A senior rebel official quoted by Reuters said they were fighting under the banner of the Free Syrian Army. How the wedding attack in Gaziantep is connected The identity and motive of the suicide bomber who attacked the wedding party have yet to be revealed. Soon after the attack, President Recep Tayyip Erdogan said IS was the likely perpetrator but Prime Minister Binali Yildirim said on Monday that investigators actually did “not have a clue”. He downplayed earlier reports that the attacker was between 12 and 14 years old, saying this could not be confirmed.

The pro-Kurdish Peoples’ Democratic Party (HDP) said the wedding was for one of its members, and IS have targeted Turkish Kurds in the past. Many of the victims were children – the two youngest were four years old. Sixty-six people are still in hospital, 14 of them in a serious condition, Turkey’s Dogan news agency reported. A disproportionately large number of women and children were killed in the attack because it targeted henna night, a part of the celebration attended mainly by women and children, says BBC Monitoring’s Turkey analyst Pinar Sevinclidir.
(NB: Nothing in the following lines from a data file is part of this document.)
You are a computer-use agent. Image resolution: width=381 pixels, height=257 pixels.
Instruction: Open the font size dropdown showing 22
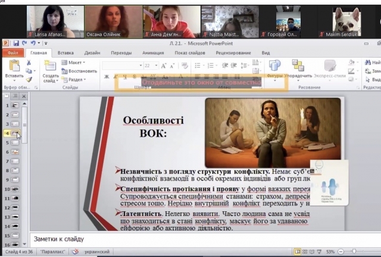155,65
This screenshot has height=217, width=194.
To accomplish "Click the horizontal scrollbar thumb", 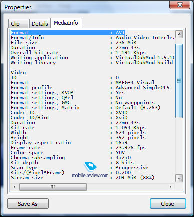I will pyautogui.click(x=53, y=187).
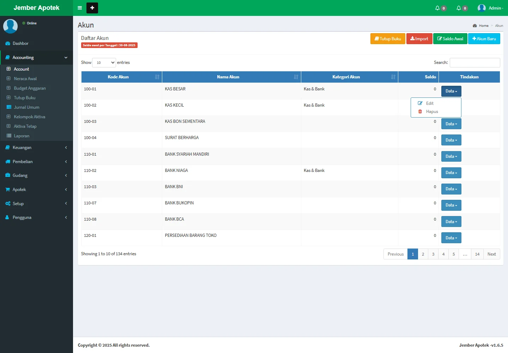Open the second notification bell icon
Screen dimensions: 508x353
pos(459,8)
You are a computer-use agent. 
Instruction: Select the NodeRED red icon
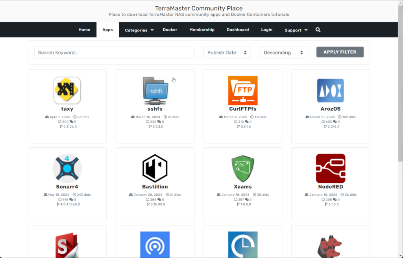331,168
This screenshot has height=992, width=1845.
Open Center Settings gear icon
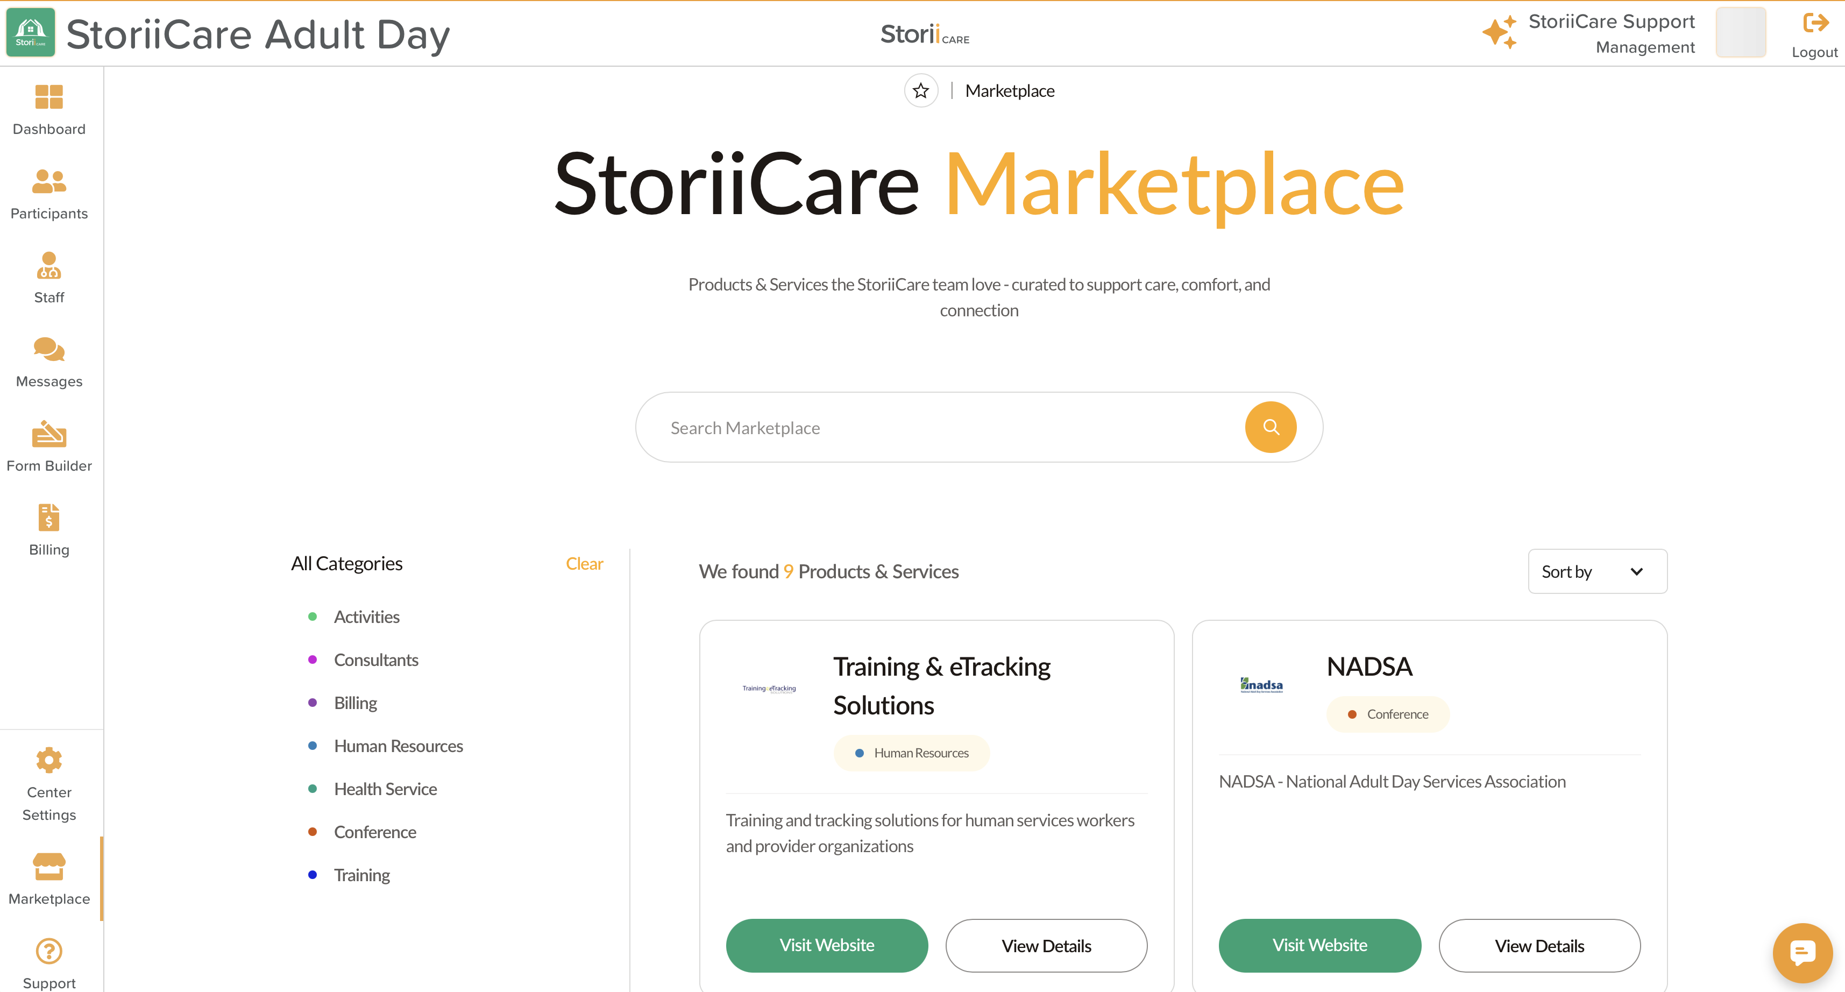(x=49, y=760)
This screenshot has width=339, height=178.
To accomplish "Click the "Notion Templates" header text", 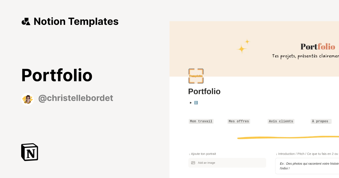I will pos(76,21).
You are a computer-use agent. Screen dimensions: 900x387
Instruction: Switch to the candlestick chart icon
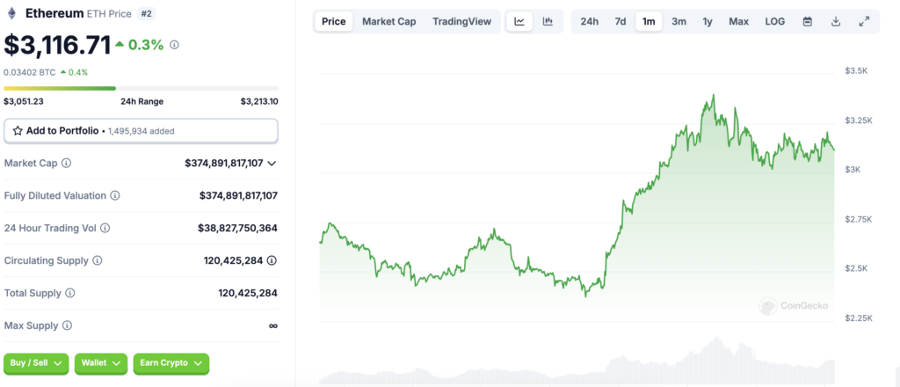tap(548, 21)
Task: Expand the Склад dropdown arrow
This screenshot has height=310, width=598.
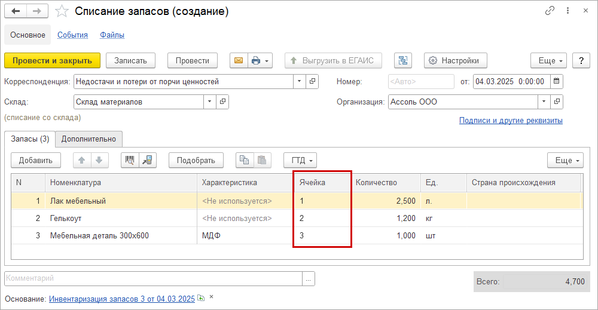Action: (x=209, y=102)
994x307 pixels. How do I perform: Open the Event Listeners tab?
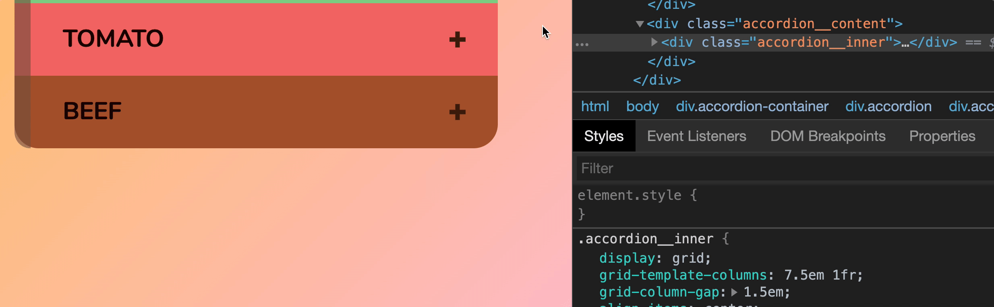[696, 136]
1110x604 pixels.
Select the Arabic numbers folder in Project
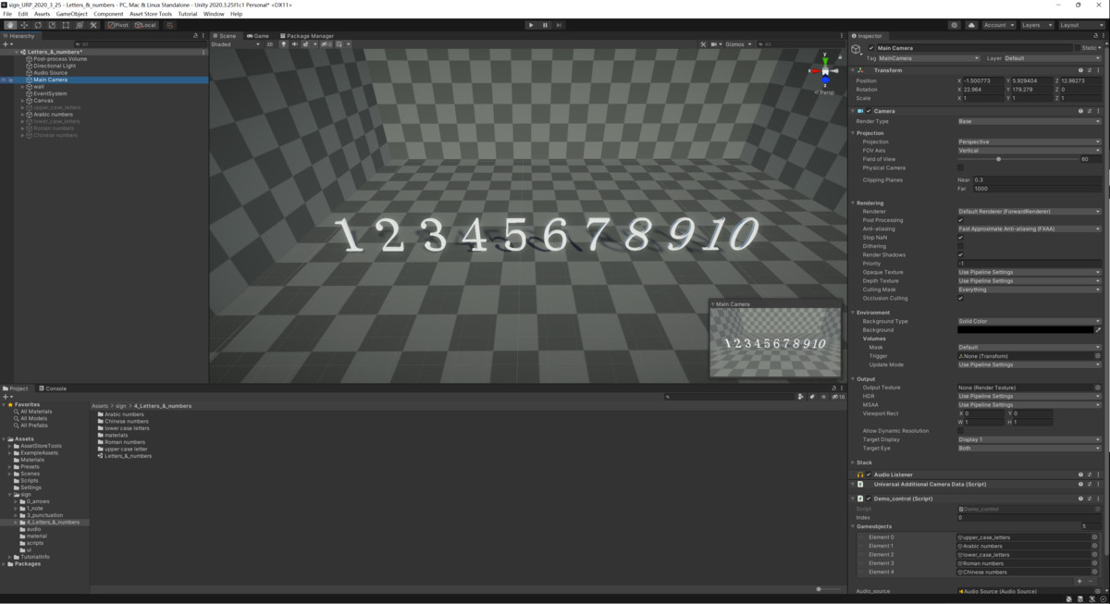point(124,414)
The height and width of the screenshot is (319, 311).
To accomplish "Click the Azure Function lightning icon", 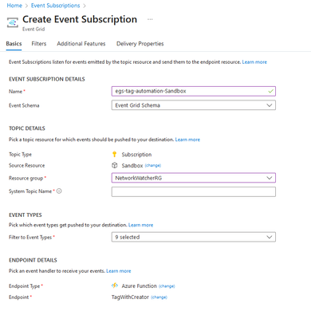I will coord(115,286).
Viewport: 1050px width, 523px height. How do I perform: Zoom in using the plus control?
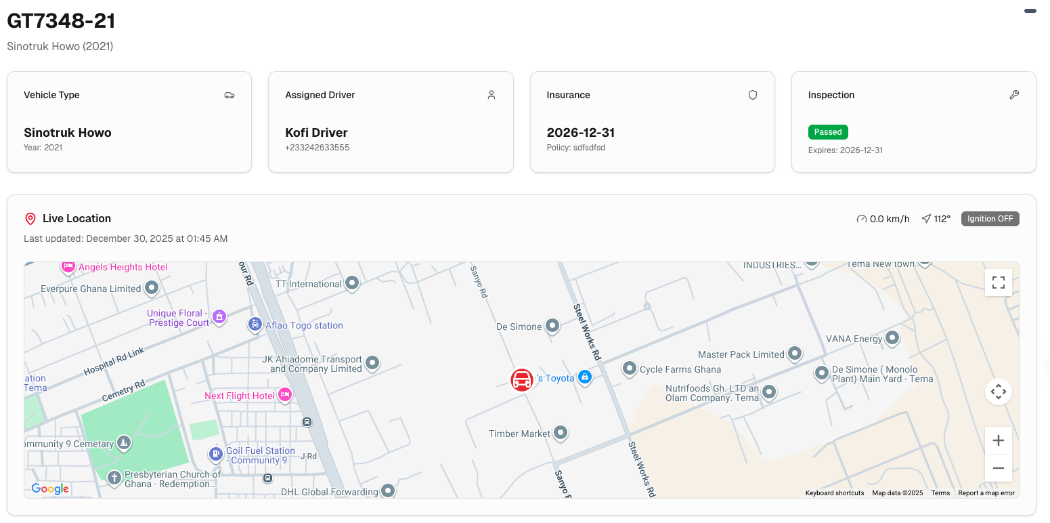tap(999, 440)
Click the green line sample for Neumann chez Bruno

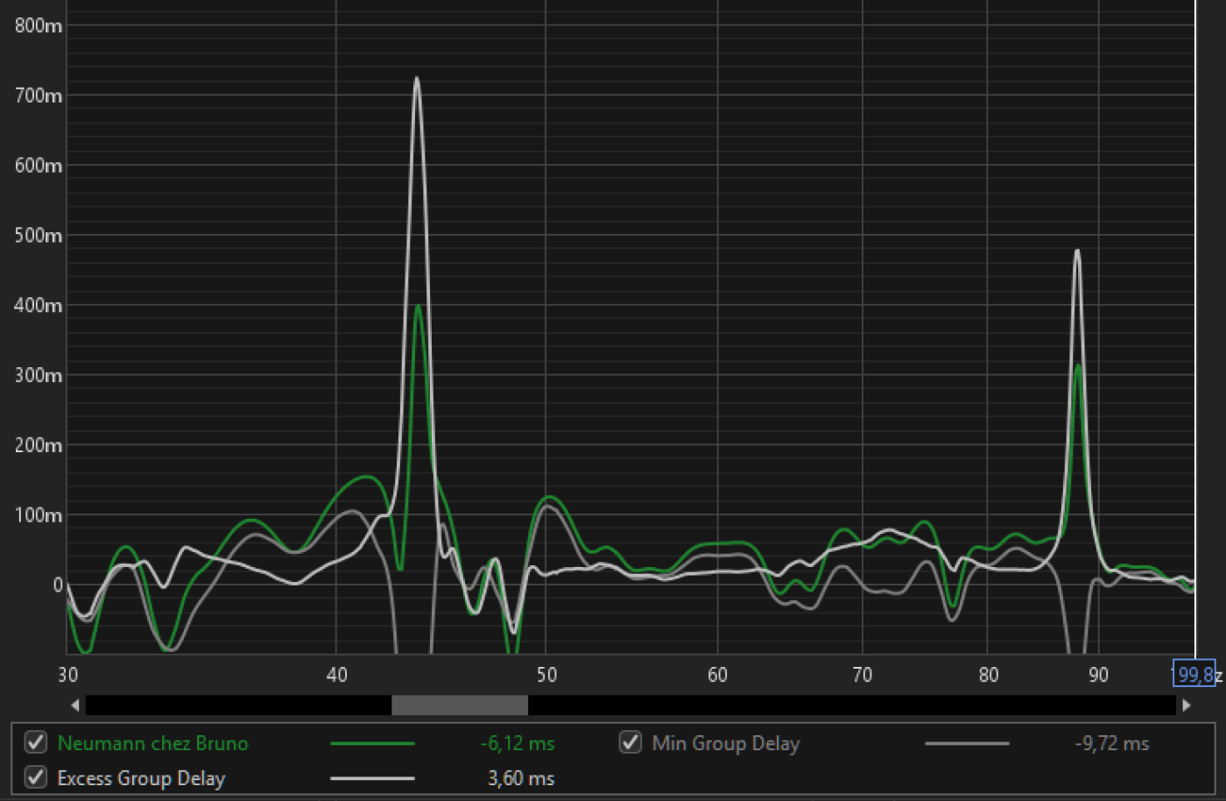pos(372,743)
Where is Assad in all this? Syrian government forces are not directly involved in the battle for the border at Jarablus, having gradually lost ground in the north over more than five years of civil war. Turkey’s long-time position has been that President Bashar al-Assad must be ousted as a condition for peace in Syria. However, Prime Minister Yildirim acknowledged this week that he was one of the “actors” and suggested he could play a role in an interim leadership.